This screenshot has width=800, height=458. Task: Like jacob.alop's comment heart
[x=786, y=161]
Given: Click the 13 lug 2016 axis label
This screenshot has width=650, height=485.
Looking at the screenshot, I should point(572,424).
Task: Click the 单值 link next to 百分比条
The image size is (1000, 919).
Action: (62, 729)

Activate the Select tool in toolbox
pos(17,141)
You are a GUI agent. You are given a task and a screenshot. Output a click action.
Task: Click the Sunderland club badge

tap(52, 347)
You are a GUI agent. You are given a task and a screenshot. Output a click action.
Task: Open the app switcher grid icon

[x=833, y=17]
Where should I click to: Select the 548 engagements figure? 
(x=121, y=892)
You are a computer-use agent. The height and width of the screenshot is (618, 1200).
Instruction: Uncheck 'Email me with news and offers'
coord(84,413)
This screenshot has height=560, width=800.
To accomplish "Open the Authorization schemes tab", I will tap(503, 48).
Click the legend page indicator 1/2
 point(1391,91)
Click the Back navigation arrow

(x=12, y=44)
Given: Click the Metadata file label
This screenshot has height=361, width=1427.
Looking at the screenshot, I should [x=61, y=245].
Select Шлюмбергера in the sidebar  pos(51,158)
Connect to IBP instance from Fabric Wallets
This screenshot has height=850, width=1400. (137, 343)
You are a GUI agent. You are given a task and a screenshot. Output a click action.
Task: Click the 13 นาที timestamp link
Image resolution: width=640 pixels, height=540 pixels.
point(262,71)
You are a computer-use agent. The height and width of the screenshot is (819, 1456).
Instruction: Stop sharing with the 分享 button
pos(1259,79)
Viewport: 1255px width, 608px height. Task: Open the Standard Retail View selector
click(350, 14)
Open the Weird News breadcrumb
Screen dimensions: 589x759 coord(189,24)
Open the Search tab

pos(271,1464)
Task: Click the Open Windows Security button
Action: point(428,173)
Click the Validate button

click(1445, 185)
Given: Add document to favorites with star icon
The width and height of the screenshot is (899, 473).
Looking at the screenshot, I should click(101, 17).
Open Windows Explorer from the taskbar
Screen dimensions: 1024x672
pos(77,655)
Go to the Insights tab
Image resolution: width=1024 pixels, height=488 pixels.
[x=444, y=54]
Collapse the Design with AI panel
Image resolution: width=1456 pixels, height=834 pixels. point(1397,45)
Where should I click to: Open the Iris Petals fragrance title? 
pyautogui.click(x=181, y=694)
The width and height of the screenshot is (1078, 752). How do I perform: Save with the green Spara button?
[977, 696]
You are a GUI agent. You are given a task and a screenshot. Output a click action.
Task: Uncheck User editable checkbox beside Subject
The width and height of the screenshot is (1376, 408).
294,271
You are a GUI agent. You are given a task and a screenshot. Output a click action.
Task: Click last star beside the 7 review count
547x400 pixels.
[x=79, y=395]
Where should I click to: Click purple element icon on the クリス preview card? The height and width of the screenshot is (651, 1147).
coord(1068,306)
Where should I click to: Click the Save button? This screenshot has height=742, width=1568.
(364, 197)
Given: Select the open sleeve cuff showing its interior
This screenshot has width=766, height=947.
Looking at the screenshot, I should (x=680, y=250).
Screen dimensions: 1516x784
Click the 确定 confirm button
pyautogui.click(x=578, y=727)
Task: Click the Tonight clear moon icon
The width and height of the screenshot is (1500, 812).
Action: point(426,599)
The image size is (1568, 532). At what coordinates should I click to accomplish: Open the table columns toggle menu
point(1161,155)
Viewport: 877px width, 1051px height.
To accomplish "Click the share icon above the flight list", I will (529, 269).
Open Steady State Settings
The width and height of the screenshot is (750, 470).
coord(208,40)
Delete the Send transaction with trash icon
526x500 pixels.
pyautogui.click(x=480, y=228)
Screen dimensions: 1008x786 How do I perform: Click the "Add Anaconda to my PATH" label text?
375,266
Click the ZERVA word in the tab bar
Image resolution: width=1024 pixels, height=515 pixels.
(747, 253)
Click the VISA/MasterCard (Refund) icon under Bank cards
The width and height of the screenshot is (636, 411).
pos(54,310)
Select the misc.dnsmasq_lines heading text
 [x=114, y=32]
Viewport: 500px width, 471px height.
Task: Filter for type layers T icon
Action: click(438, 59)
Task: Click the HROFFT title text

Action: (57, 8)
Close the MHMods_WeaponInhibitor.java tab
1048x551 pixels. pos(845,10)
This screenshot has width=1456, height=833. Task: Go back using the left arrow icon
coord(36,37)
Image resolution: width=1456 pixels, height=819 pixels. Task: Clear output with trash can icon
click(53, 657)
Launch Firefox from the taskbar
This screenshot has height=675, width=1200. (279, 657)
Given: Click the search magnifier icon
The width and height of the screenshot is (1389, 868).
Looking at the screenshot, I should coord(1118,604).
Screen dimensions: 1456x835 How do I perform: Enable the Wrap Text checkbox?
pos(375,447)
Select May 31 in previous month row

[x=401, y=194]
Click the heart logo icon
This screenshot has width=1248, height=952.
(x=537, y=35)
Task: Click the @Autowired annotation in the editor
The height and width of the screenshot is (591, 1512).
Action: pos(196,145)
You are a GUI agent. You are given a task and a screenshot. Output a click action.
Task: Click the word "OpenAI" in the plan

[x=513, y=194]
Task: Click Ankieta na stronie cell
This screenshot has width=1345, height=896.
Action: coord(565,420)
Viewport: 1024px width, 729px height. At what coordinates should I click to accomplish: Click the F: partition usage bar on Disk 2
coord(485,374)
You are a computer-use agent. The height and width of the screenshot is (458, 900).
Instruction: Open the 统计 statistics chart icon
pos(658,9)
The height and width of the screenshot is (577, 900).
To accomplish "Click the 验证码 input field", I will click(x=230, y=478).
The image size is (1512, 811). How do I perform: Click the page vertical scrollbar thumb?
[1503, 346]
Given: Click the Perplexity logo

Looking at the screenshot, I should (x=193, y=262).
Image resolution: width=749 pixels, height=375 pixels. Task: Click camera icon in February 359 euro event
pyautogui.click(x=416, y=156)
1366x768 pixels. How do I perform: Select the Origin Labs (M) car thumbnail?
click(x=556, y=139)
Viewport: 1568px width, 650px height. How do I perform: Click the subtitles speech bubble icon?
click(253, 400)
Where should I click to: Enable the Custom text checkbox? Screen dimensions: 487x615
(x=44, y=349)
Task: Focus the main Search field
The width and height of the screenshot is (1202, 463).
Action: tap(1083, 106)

What you are asked to do
Reproduce verbatim the part of the records that opens with the line containing "Select Шлюмбергера in" and closes with the line containing "point(262,71)".

Solution to this problem
Select Шлюмбергера in the sidebar  pos(51,158)
Connect to IBP instance from Fabric Wallets
This screenshot has height=850, width=1400. (137, 343)
You are a GUI agent. You are given a task and a screenshot. Output a click action.
Task: Click the 13 นาที timestamp link
Image resolution: width=640 pixels, height=540 pixels.
point(262,71)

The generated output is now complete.